KYLE DARGAN Q & A
ICL: Can you please tell us a little about any writing and/or creative projects that you have been working on over the past year?
I polished off and published my third book, Logorrhea Dementia. Aside from that, I've just been doing a lot of random writing—pieces of prose, lyric fragments, etc. It was a very discombobulating year between deaths and other transitions. I'm just trying to write my way back to some normal that I cannot yet define.
ICL: What was your most exciting writing-related development this year?
Travelling to China as part of the International Writing Program and State Department's "Life of Discovery" initiative was an enlightening (and frightening) experience. The Chinese Writers Association members were wonderful hosts.

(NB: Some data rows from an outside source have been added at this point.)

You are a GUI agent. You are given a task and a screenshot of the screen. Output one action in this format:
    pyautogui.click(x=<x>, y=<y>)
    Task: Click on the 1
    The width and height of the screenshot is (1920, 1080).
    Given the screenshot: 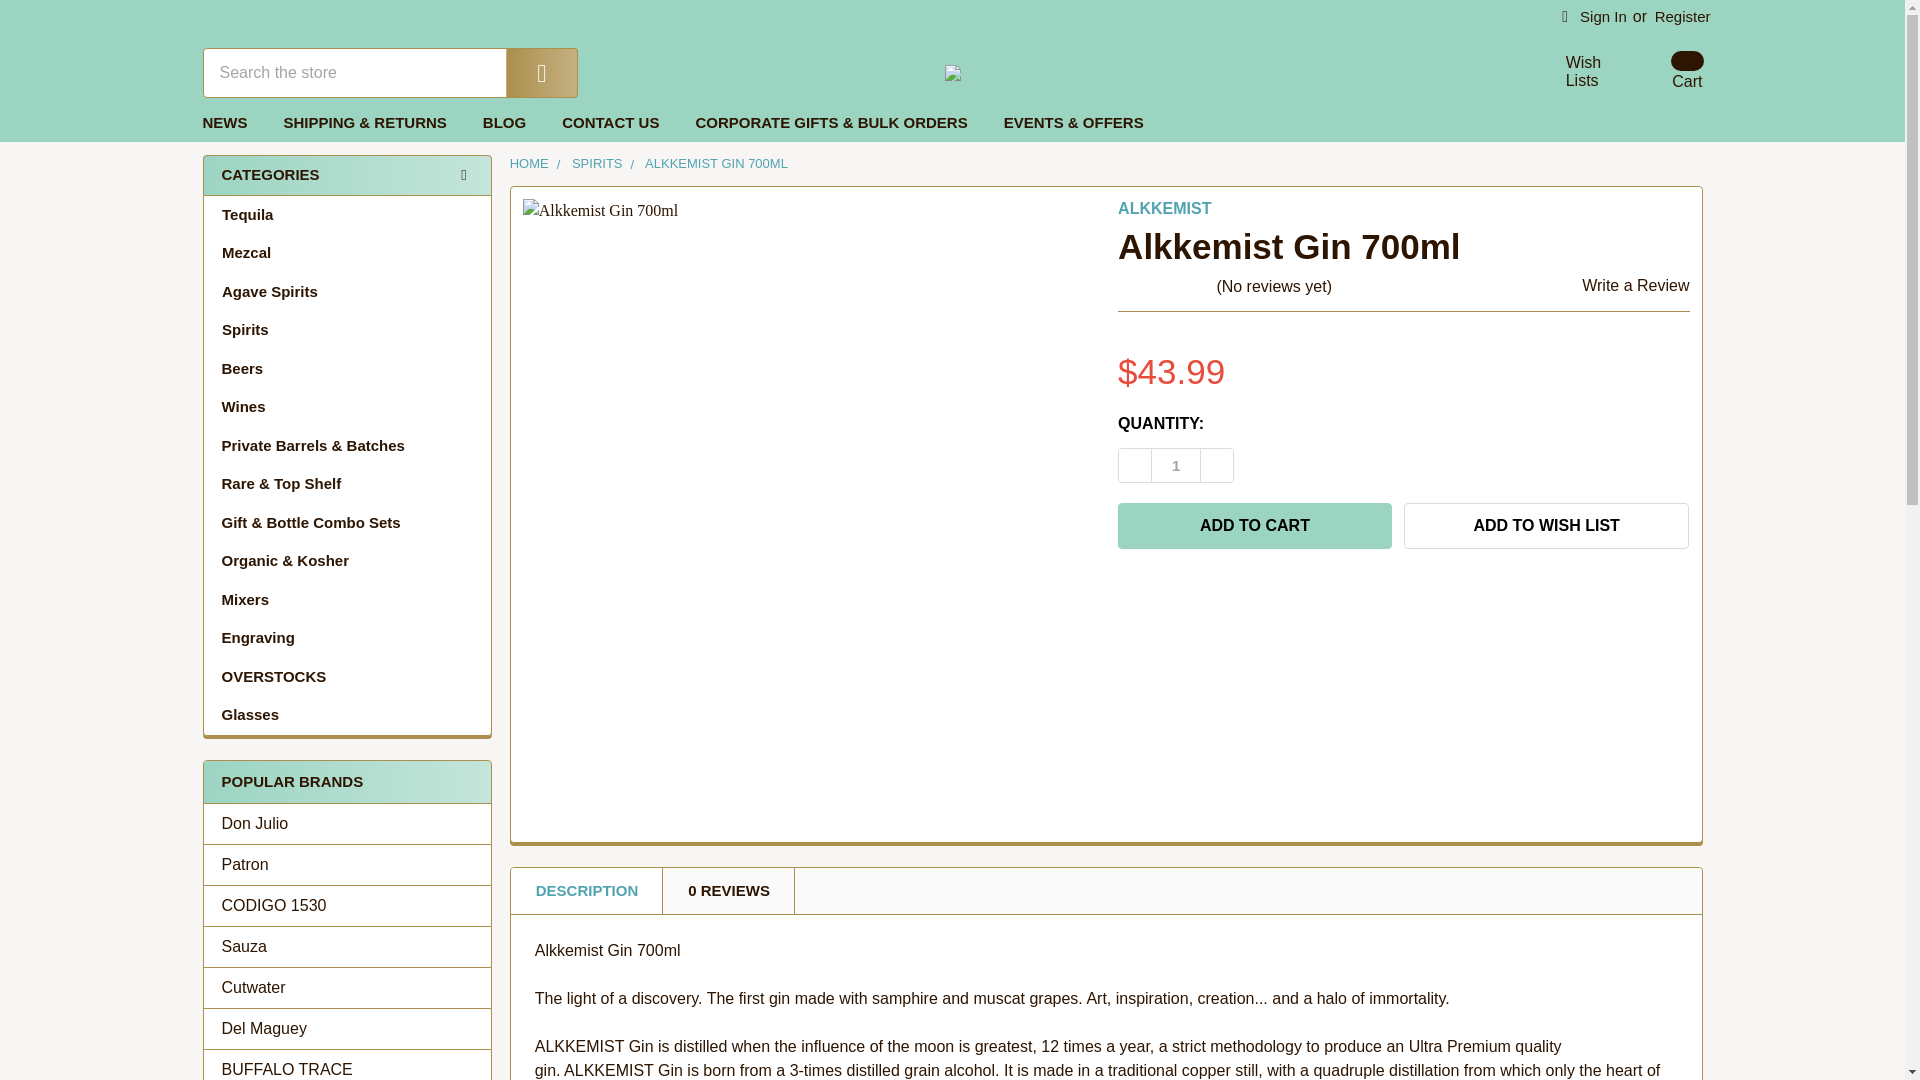 What is the action you would take?
    pyautogui.click(x=347, y=988)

I actually loved being in a place where the language was so unlike my own. It was like being a small child again looking at billboards and signs, attempting to decipher through context words you don't understand. With the Chinese character system, though, the language is very metaphoric. For example, the characters for "poet" are poem ("shi") and human ("rén"). There is a certain wisdom in that.
ICL: Have certain techniques and themes endured as central to your writing?
Are you asking if I'm repetitious? If so, I believe the answer is no.
ICL: If you weren't focused on writing, what would you be doing?
Honestly, and this is something people always joke about with me, I'd be running for local office. The political atmosphere has incensed me to the point that . . . . Well, let me say this. Having grown up in a political machine (the James administration in Newark, New Jersey, for which my mother was Chief of Staff), I know how dirty and spastic politics can be and, as a result, always said I would never consider entering public service unless I absolutely could not stand idly and watch the machine work its will. I think I am very close to that point right now.
ICL: If you had to Tweet (in 140 characters or less) about one thing you learned about yourself through your art, what would you write it?
Attaining what you desire makes you less interesting as an artist (and, I imagine, as a human being). Unfortunate, but true.